Même si les accords – qui ne sont pas encore des contrats – envoient un signal positif quant à la future force aérienne ukrainienne et au soutien de l’Europe alors que Kiev combat les attaques russes continues dans l’est du pays, il reste des obstacles financiers, logistiques et industriels à venir.

L’armée de l’air ukrainienne dépend encore largement des avions de l’ère soviétique comme le MiG-29, le Su-25 et le Su-27, mais exploite également des Lockheed Martin F-16 ainsi qu’un nombre limité de chasseurs à réaction français Mirage 2000-5.

Si Kiev réussit à construire une force aérienne moderne avec plus de 200 nouveaux avions de combat occidentaux, elle finirait par exploiter une flotte mixte d’avions de combat – ce que certains pays occidentaux sont réticents à faire en raison des difficultés logistiques, ainsi que des problèmes de formation des pilotes et des mécaniciens.

L’exploitation de plusieurs types d’avions de combat est délicate car « les pièces de rechange ne sont pas partagées, il n’y a pas d’économies d’échelle et il faut multiplier les segments d’approvisionnement et les formations en mécanique », explique Elie Tenenbaum, directeur du centre d’études de sécurité IFRI, basé à Paris. Toutefois, a-t-il ajouté, cela pourrait avoir plus de sens si les flottes étaient composées de 100 avions du même type, comme l’Ukraine envisage de le faire.

Le principal problème, a souligné Tenenbaum, est que le partenariat avec le Rafale annoncé lundi « prendra beaucoup de temps et ne pourra pas constituer une réponse aux urgences immédiates du champ de bataille ».

Pour l’Ukraine, son objectif de construire une flotte mixte de chasseurs polyvalents français et suédois se heurtera inévitablement à des problèmes financiers majeurs.

Kiev est confrontée à une crise de trésorerie imminente et on ne sait pas encore à ce stade comment elle pourrait financer les avions sans aide extérieure.

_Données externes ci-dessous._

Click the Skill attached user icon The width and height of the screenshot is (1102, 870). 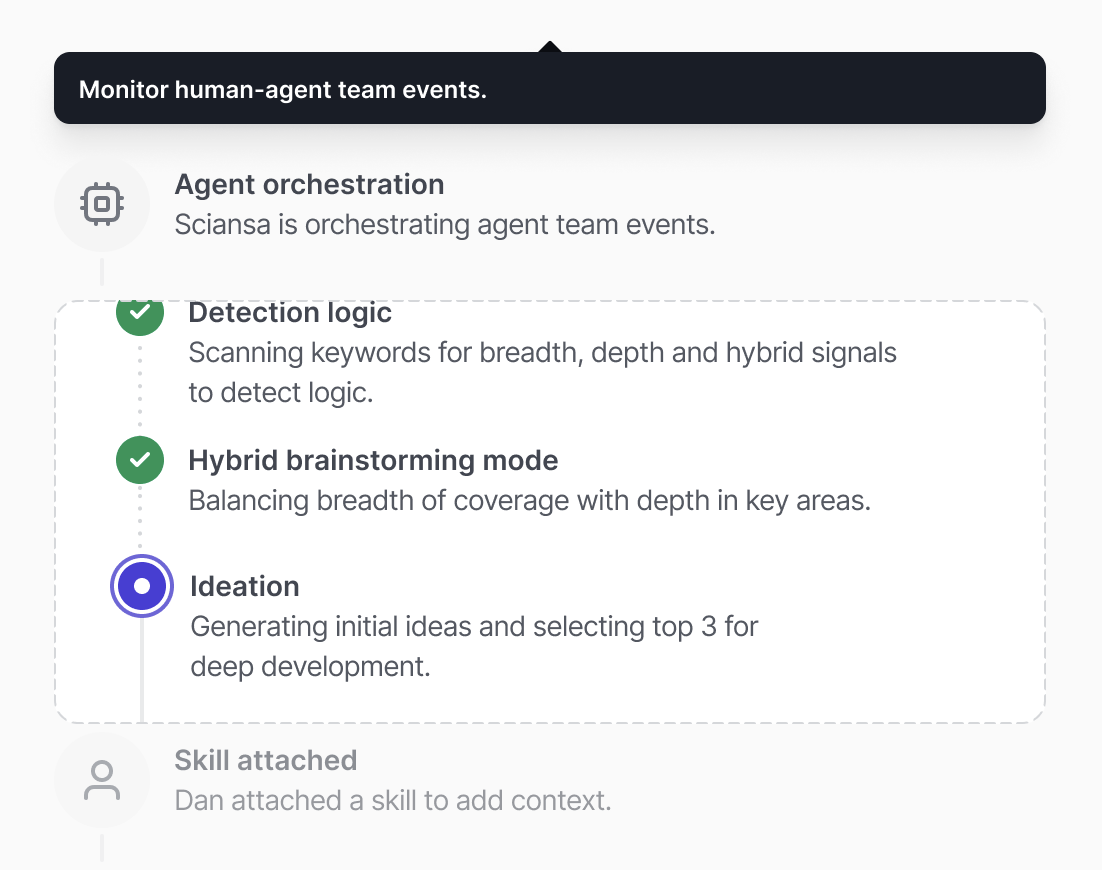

« Le projet de l’Ukraine d’acheter des Rafale en plus des Gripens est assez surprenant », a déclaré un haut diplomate européen. « Ils n’ont pas d’argent. Beaucoup dépendra des avoirs russes gelés. »

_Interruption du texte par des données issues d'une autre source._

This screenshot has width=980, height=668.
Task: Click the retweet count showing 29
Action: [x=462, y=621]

Il est difficile de déterminer le coût exact des avions de combat, car il varie en fonction de l’armement et de l’entraînement. Un Rafale est estimé entre 70 et 100 millions d’euros sans missiles, mais peut aller jusqu’à 250 millions d’euros. Le coût unitaire d’un Gripen est d’environ 125 millions d’euros.

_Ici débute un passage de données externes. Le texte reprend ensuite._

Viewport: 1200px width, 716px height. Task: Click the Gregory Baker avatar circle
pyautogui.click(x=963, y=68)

Une grande partie de l’Union européenne souhaite mobiliser 140 milliards d’euros d’actifs russes gelés pour aider l’Ukraine, mais il n’y a pas encore d’accord entre les capitales de l’UE sur la reprise de cet argent.

La Suède cherche des moyens de débloquer des financements pour les Gripens. Plus tôt ce mois-ci, le ministre de la Défense Pål Jonson a déclaré à Reuters que Stockholm pourrait contribuer à financer l’achat via une aide militaire. La perspective d’un accord massif pourrait également inciter les pays qui fournissent des sous-composants à l’avion suédois à participer également, a-t-il ajouté.

En France, la situation désastreuse des finances publiques exclut l’utilisation de l’argent français pour acheter des Rafale pour l’Ukraine. Paris n’envisage pas non plus de retirer des avions de combat de ses propres stocks ni de donner la priorité à l’Ukraine par rapport à d’autres clients, mais Dassault Aviation envisage d’augmenter sa production pour fabriquer cinq chasseurs par mois.

Macron espère que les instruments européens et les avoirs gelés aideront à financer le futur achat. « Le financement viendra avec cet accord », a-t-il déclaré aux journalistes lundi, mentionnant le programme européen SAFE de 150 milliards d’euros de prêts contre des armes ainsi que le mécanisme dirigé par le G7 pour fournir à l’Ukraine des prêts garantis par les intérêts des avoirs russes gelés.

Un autre problème concerne la capacité de production des constructeurs d’avions de combat occidentaux et leurs carnets de commandes.

« Même si nous avions tout l’argent, nous n’obtiendrons pas les avions rapidement. Personne n’en vend suffisamment dans le monde », a déclaré à L’Observatoire de l’Europe un responsable militaire ukrainien, s’exprimant sous couvert d’anonymat pour parler franchement. « Il suffit de rechercher sur Google combien de pays font la queue pour les Rafale. Et je doute que quiconque laissera l’Ukraine éviter la file d’attente et les obtenir en premier. »

Saab travaille déjà sur une solution pour aider à acheminer les Gripens vers l’Ukraine. La semaine dernière, le PDG Micael Johansson a déclaré au journal canadien The Globe and Mail qu’il discutait de la production du Gripens sous licence avec le gouvernement canadien ainsi qu’avec la société canadienne Bombardier. Les usines au Canada pourraient approvisionner à la fois l’armée de l’air canadienne et l’Ukraine, a-t-il déclaré.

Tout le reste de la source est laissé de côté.